[TEXTO DE LECTURA]
###
Y ese test nos revela que el bosque
ha sido víctima de la estupidez humana. Lo hemos quemado,
arrancado, expoliado, despreciado, ensuciado. Lo hemos hecho
víctima de nuestra codicia y también de nuestra pereza y de
nuestra vulgaridad. Los antropólogos nos dicen que la
brillante cultura de la Isla de Pascua desapareció porque
sus habitantes destruyeron sus bosques y se extinguieron.
Esto me anima a hacer un test de inteligencia de las
sociedades que tendría una única pregunta: ¿Qué hace su
cultura con los bosques? W.H.AUDEN entrevió esta posibilidad
cuando escribió “Una sociedad no es mejor que sus bosques”.
Me atrevo a decir más, acaso la forma de pensar, vivir,
cuidar un bosque pueda servir como test de inteligencia
individual. ¿Y usted que piensa, siente, hace con un bosque?
Todo lo anterior lo he explicado para poder
hablar de Joaquín Araújo, que es lo que me interesa, porque
tengo una deuda de admiración con él, y quiero pagarla. Mi
admiración se debe a que para mí representa lo más valioso
de la inteligencia humana. Me niego a admitir que ustedes
piensen que exagero. Nuestra inteligencia es a la vez
científica, poética, práctica, soñadora, contemplativa,
activa, protectora de lo valioso. Ante ella, la realidad es
un permanente estallido de sugerencias maravillosas y
también, por desgracia, de tentaciones. En este libro,
Joaquín nos presenta un bosque compuesto de árboles, y un
bosque compuesto de palabras. Un bosque real y un bosque
simbólico, que no es más que la culminación humana de lo
real. Nos enseña a mirar, a sentir, a comprender y a
expresar. Nos contagia sus entusiasmos, que es la mayor
demostración posible de generosidad. Es un demoledor amable
y contundente de la estulticia. ¿Y que es la estulticia? Se
lo contaré con un ejemplo. La sabiduría oriental dice:
“Cuando el sabio señala la luna, el imbécil mira al dedo”.
###
[LISTADO DE REGISTROS]

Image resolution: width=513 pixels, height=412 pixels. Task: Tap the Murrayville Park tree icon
###
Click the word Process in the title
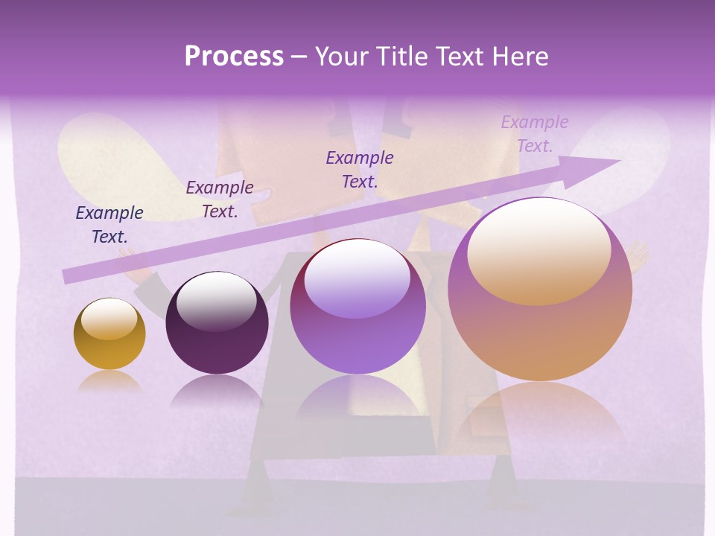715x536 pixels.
###
Reescribe el fragmento del texto sobre los bosques comenzando por "Y ese test nos" y llegando hasta "y se extinguieron.", y pon "historiadores" en lugar de "antropólogos". El listado procede de una fuente distinta a la del texto.

Y ese test nos revela que el bosque
ha sido víctima de la estupidez humana. Lo hemos quemado,
arrancado, expoliado, despreciado, ensuciado. Lo hemos hecho
víctima de nuestra codicia y también de nuestra pereza y de
nuestra vulgaridad. Los historiadores nos dicen que la
brillante cultura de la Isla de Pascua desapareció porque
sus habitantes destruyeron sus bosques y se extinguieron.